(Pixel coordinate grounding data)
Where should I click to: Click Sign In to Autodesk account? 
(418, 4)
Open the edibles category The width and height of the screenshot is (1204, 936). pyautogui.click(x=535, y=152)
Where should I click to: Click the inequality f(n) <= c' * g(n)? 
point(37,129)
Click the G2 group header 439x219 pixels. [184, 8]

==

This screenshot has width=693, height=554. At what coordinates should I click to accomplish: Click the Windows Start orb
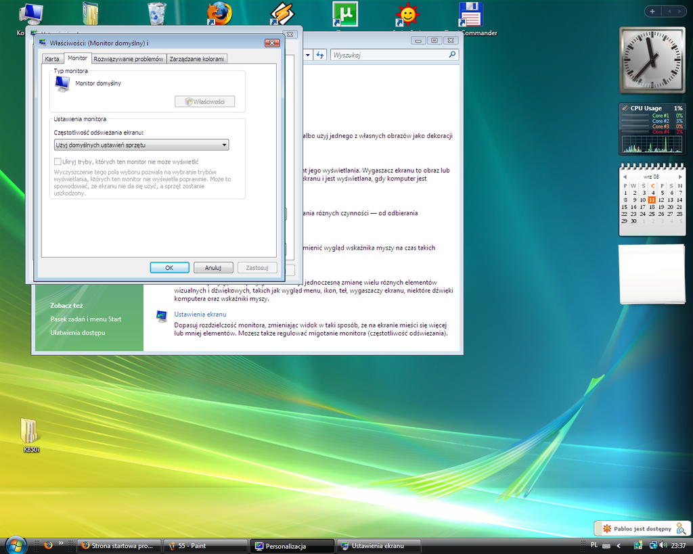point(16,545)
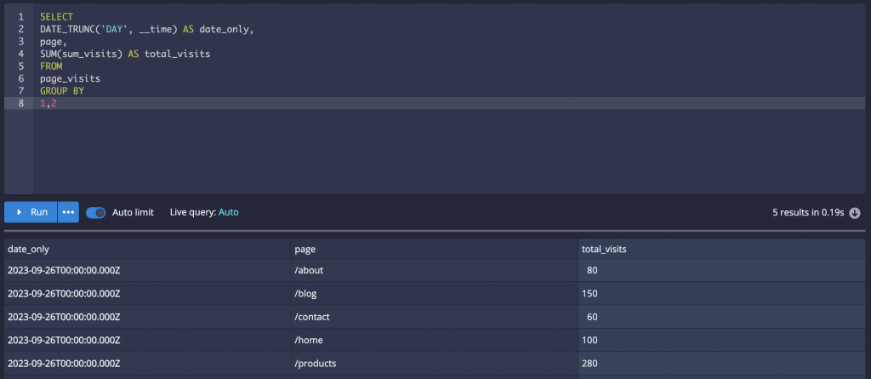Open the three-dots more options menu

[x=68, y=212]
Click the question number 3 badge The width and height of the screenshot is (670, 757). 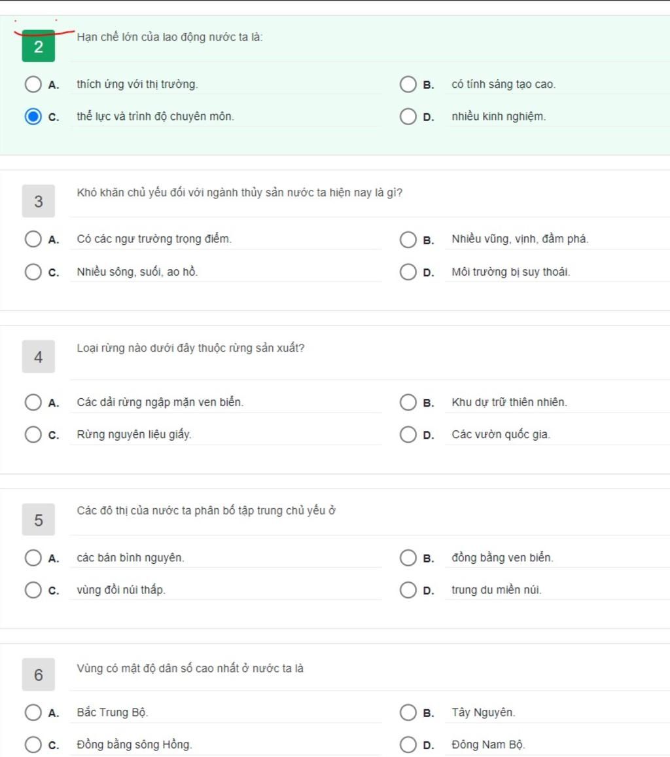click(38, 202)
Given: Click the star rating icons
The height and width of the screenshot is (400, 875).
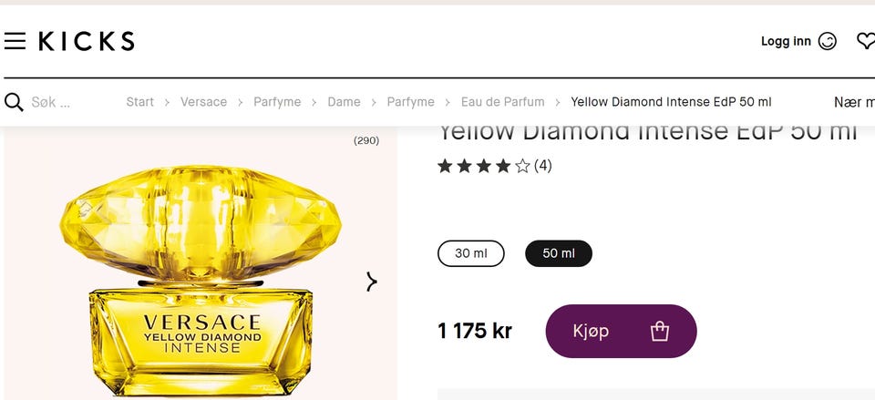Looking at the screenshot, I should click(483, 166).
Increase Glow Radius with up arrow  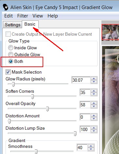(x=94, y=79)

==

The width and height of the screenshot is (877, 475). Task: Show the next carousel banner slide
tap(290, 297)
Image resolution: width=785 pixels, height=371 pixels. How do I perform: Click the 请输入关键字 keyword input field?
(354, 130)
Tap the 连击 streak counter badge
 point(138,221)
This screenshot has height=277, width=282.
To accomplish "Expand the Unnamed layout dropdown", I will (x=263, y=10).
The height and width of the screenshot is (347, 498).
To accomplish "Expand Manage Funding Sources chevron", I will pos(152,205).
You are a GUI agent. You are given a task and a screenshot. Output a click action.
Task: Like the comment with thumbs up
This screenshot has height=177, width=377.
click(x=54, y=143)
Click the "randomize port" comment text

*WORK REQUIRED*
Pull out all lines containing the word "comment" from the entries above.

*SOLVED PROBLEM*
Task: Like the comment with thumbs up
Click the "randomize port" comment text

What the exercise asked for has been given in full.